→ Problem:
Every line of the data must be copied exactly.

Extracted records:

--

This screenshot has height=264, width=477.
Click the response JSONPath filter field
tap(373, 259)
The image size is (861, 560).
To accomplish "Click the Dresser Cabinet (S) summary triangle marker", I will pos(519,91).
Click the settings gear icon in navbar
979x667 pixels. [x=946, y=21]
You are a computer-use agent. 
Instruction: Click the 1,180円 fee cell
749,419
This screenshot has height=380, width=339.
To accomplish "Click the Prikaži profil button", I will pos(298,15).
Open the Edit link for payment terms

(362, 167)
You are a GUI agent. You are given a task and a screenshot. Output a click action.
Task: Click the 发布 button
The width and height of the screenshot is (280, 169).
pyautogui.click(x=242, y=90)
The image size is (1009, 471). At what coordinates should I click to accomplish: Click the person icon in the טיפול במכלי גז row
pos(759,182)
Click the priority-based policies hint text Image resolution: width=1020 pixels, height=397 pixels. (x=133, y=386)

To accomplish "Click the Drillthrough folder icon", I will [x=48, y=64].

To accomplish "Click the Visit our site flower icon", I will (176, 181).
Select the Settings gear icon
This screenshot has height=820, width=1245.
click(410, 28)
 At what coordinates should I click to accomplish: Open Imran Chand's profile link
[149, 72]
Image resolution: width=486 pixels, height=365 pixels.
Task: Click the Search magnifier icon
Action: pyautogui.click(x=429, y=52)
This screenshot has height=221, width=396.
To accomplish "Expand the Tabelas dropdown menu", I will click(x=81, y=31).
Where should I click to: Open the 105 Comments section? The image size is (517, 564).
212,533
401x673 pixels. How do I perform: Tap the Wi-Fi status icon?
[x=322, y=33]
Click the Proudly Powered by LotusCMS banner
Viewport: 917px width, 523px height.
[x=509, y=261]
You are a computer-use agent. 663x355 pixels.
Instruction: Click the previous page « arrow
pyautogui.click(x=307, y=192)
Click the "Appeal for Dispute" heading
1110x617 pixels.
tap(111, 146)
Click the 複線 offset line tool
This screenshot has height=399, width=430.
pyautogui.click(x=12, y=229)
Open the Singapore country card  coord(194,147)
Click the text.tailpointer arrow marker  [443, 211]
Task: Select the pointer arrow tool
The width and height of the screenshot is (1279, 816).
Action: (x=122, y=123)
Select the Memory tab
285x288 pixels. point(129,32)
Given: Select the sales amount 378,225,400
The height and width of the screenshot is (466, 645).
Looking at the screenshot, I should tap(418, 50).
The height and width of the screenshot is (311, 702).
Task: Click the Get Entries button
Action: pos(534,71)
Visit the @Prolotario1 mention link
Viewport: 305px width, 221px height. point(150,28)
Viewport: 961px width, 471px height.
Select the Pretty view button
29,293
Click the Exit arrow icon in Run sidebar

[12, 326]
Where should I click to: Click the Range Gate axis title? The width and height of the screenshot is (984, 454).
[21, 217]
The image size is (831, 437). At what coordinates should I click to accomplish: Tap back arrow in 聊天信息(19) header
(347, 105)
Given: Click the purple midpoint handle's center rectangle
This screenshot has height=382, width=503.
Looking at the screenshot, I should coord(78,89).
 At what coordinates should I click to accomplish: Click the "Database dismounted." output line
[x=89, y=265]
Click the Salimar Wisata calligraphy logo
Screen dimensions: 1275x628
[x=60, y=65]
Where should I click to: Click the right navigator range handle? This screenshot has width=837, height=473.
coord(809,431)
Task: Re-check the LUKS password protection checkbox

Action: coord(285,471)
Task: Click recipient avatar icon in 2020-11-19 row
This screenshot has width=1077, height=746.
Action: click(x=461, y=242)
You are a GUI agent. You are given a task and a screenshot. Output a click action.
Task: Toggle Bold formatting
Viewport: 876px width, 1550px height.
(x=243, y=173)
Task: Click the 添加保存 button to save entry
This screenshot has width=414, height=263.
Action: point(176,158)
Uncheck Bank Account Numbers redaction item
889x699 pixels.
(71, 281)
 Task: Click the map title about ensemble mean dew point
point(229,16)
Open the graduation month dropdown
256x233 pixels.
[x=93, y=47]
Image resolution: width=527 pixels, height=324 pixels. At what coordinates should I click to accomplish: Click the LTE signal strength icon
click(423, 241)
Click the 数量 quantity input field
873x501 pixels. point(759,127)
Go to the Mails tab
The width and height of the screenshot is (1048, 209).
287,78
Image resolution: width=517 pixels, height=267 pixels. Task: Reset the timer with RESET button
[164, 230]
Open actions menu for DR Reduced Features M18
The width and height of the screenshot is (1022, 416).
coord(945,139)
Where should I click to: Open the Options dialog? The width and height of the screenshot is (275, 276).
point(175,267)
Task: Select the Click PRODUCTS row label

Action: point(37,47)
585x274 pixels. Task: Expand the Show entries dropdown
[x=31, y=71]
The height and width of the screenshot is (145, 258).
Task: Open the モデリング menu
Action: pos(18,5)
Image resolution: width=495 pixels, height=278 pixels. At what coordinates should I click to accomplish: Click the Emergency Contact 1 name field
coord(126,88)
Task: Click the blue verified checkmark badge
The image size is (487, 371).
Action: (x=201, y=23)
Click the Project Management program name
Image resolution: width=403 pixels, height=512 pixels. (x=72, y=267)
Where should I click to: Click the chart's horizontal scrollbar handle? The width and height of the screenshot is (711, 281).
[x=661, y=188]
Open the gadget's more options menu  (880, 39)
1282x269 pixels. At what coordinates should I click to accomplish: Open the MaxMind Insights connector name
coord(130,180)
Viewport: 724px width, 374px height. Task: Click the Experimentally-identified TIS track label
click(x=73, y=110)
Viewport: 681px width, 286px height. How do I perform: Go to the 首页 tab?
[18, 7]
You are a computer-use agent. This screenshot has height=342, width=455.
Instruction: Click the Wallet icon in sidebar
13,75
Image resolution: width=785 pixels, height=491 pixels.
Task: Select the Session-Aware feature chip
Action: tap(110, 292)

--

→ Expected answer:
This screenshot has height=264, width=477.
Click the response JSONPath filter field
tap(373, 259)
The image size is (861, 560).
To accomplish "Click the Dresser Cabinet (S) summary triangle marker", I will pos(519,91).
Click the settings gear icon in navbar
979x667 pixels. [x=946, y=21]
You are a computer-use agent. 
Instruction: Click the 1,180円 fee cell
749,419
This screenshot has height=380, width=339.
To accomplish "Click the Prikaži profil button", I will pos(298,15).
Open the Edit link for payment terms

(362, 167)
You are a GUI agent. You are given a task and a screenshot. Output a click action.
Task: Click the 发布 button
The width and height of the screenshot is (280, 169).
pyautogui.click(x=242, y=90)
The image size is (1009, 471). At what coordinates should I click to accomplish: Click the person icon in the טיפול במכלי גז row
pos(759,182)
Click the priority-based policies hint text Image resolution: width=1020 pixels, height=397 pixels. (x=133, y=386)

To accomplish "Click the Drillthrough folder icon", I will [x=48, y=64].

To accomplish "Click the Visit our site flower icon", I will (176, 181).
Select the Settings gear icon
This screenshot has height=820, width=1245.
click(410, 28)
 At what coordinates should I click to accomplish: Open Imran Chand's profile link
[149, 72]
Image resolution: width=486 pixels, height=365 pixels.
Task: Click the Search magnifier icon
Action: pyautogui.click(x=429, y=52)
This screenshot has height=221, width=396.
To accomplish "Expand the Tabelas dropdown menu", I will click(x=81, y=31).
Where should I click to: Open the 105 Comments section? The image size is (517, 564).
212,533
401x673 pixels. How do I perform: Tap the Wi-Fi status icon?
[x=322, y=33]
Click the Proudly Powered by LotusCMS banner
Viewport: 917px width, 523px height.
[x=509, y=261]
You are a computer-use agent. 663x355 pixels.
Instruction: Click the previous page « arrow
pyautogui.click(x=307, y=192)
Click the "Appeal for Dispute" heading
1110x617 pixels.
tap(111, 146)
Click the 複線 offset line tool
This screenshot has height=399, width=430.
pyautogui.click(x=12, y=229)
Open the Singapore country card  coord(194,147)
Click the text.tailpointer arrow marker  [443, 211]
Task: Select the pointer arrow tool
The width and height of the screenshot is (1279, 816).
Action: (x=122, y=123)
Select the Memory tab
285x288 pixels. point(129,32)
Given: Select the sales amount 378,225,400
The height and width of the screenshot is (466, 645).
Looking at the screenshot, I should tap(418, 50).
The height and width of the screenshot is (311, 702).
Task: Click the Get Entries button
Action: pos(534,71)
Visit the @Prolotario1 mention link
Viewport: 305px width, 221px height. point(150,28)
Viewport: 961px width, 471px height.
Select the Pretty view button
29,293
Click the Exit arrow icon in Run sidebar

[12, 326]
Where should I click to: Click the Range Gate axis title? The width and height of the screenshot is (984, 454).
[21, 217]
The image size is (831, 437). At what coordinates should I click to accomplish: Tap back arrow in 聊天信息(19) header
(347, 105)
Given: Click the purple midpoint handle's center rectangle
This screenshot has height=382, width=503.
Looking at the screenshot, I should coord(78,89).
 At what coordinates should I click to accomplish: Click the "Database dismounted." output line
[x=89, y=265]
Click the Salimar Wisata calligraphy logo
Screen dimensions: 1275x628
[x=60, y=65]
Where should I click to: Click the right navigator range handle? This screenshot has width=837, height=473.
coord(809,431)
Task: Re-check the LUKS password protection checkbox

Action: coord(285,471)
Task: Click recipient avatar icon in 2020-11-19 row
This screenshot has width=1077, height=746.
Action: click(x=461, y=242)
You are a GUI agent. You are given a task and a screenshot. Output a click action.
Task: Toggle Bold formatting
Viewport: 876px width, 1550px height.
(x=243, y=173)
Task: Click the 添加保存 button to save entry
This screenshot has width=414, height=263.
Action: point(176,158)
Uncheck Bank Account Numbers redaction item
889x699 pixels.
(71, 281)
 Task: Click the map title about ensemble mean dew point
point(229,16)
Open the graduation month dropdown
256x233 pixels.
[x=93, y=47]
Image resolution: width=527 pixels, height=324 pixels. At what coordinates should I click to accomplish: Click the LTE signal strength icon
click(423, 241)
Click the 数量 quantity input field
873x501 pixels. point(759,127)
Go to the Mails tab
The width and height of the screenshot is (1048, 209).
287,78
Image resolution: width=517 pixels, height=267 pixels. Task: Reset the timer with RESET button
[164, 230]
Open actions menu for DR Reduced Features M18
The width and height of the screenshot is (1022, 416).
coord(945,139)
Where should I click to: Open the Options dialog? The width and height of the screenshot is (275, 276).
point(175,267)
Task: Select the Click PRODUCTS row label

Action: point(37,47)
585x274 pixels. Task: Expand the Show entries dropdown
[x=31, y=71]
The height and width of the screenshot is (145, 258).
Task: Open the モデリング menu
Action: pos(18,5)
Image resolution: width=495 pixels, height=278 pixels. At what coordinates should I click to accomplish: Click the Emergency Contact 1 name field
coord(126,88)
Task: Click the blue verified checkmark badge
The image size is (487, 371).
Action: (x=201, y=23)
Click the Project Management program name
Image resolution: width=403 pixels, height=512 pixels. (x=72, y=267)
Where should I click to: Click the chart's horizontal scrollbar handle? The width and height of the screenshot is (711, 281).
[x=661, y=188]
Open the gadget's more options menu  (880, 39)
1282x269 pixels. At what coordinates should I click to accomplish: Open the MaxMind Insights connector name
coord(130,180)
Viewport: 724px width, 374px height. Task: Click the Experimentally-identified TIS track label
click(x=73, y=110)
Viewport: 681px width, 286px height. How do I perform: Go to the 首页 tab?
[18, 7]
You are a computer-use agent. This screenshot has height=342, width=455.
Instruction: Click the Wallet icon in sidebar
13,75
Image resolution: width=785 pixels, height=491 pixels.
Task: Select the Session-Aware feature chip
Action: tap(110, 292)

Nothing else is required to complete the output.